• _TASK DETAILS_: How many lines of the listing contain the string "pyautogui"? Case matters, and give only the number.

• _EXTRACTED MATERIAL_:
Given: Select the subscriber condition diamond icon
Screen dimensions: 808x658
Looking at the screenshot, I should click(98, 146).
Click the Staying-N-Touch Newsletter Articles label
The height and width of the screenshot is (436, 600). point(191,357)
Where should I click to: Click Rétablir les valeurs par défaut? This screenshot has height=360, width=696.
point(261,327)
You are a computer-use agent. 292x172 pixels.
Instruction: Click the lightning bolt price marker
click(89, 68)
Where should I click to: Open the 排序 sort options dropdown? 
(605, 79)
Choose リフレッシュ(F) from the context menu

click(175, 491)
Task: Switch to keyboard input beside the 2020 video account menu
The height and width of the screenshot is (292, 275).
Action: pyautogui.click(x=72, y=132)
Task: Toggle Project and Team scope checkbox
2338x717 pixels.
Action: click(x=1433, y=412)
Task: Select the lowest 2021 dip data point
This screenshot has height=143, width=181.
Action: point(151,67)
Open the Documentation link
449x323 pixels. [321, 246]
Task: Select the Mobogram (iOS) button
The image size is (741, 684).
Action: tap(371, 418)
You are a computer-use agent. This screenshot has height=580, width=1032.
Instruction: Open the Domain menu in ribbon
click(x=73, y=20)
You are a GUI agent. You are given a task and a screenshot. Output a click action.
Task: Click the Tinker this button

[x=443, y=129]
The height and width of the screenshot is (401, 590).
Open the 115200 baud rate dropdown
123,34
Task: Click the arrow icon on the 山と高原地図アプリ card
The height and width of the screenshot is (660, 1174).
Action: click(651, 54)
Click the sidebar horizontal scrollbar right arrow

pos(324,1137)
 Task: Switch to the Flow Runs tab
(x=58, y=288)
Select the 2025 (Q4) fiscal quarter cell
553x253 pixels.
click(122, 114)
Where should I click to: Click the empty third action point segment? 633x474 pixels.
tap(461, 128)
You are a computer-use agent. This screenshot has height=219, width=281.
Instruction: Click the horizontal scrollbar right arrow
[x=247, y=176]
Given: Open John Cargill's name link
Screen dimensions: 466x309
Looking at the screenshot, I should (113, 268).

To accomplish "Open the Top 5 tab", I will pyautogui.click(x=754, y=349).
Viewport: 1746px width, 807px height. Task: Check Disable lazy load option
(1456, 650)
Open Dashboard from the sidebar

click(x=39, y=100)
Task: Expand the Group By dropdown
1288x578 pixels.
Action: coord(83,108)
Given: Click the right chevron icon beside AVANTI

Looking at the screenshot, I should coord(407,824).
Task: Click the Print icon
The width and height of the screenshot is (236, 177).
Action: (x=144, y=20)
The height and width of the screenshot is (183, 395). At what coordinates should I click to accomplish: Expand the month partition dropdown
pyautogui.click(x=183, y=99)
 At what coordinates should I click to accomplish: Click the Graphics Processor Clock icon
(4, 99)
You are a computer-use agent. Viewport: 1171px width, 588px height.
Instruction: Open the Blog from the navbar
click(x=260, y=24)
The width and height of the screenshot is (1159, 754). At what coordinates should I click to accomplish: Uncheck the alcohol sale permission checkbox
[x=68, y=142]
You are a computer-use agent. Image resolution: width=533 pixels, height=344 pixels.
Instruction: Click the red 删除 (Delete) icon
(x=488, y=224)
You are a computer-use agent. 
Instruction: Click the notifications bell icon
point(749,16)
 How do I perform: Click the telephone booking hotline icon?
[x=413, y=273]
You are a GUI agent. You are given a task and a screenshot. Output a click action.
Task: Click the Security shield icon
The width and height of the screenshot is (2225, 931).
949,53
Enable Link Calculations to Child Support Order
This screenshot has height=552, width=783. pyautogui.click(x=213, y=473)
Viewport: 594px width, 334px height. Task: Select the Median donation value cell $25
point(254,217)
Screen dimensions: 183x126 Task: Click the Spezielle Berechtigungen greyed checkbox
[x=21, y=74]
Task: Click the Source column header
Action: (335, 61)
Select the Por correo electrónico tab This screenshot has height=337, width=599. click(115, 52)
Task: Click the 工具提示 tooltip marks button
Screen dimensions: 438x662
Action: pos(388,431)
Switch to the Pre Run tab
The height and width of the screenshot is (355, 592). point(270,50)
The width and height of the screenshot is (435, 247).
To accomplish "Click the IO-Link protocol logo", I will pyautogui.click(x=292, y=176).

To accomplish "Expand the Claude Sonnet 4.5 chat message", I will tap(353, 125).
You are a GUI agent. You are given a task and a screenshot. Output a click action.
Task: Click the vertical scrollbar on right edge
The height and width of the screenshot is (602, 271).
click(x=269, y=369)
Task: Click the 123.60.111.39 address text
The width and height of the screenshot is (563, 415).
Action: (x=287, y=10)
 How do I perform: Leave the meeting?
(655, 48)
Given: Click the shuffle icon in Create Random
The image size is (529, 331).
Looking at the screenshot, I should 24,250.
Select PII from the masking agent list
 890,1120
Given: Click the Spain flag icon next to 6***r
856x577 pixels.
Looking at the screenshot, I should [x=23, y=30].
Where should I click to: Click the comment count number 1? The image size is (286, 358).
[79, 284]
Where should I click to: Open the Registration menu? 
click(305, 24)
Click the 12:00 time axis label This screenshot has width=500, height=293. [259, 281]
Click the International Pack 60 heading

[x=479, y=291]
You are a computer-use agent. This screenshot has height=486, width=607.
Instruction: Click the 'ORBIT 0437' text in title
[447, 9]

• _RESULT_: 5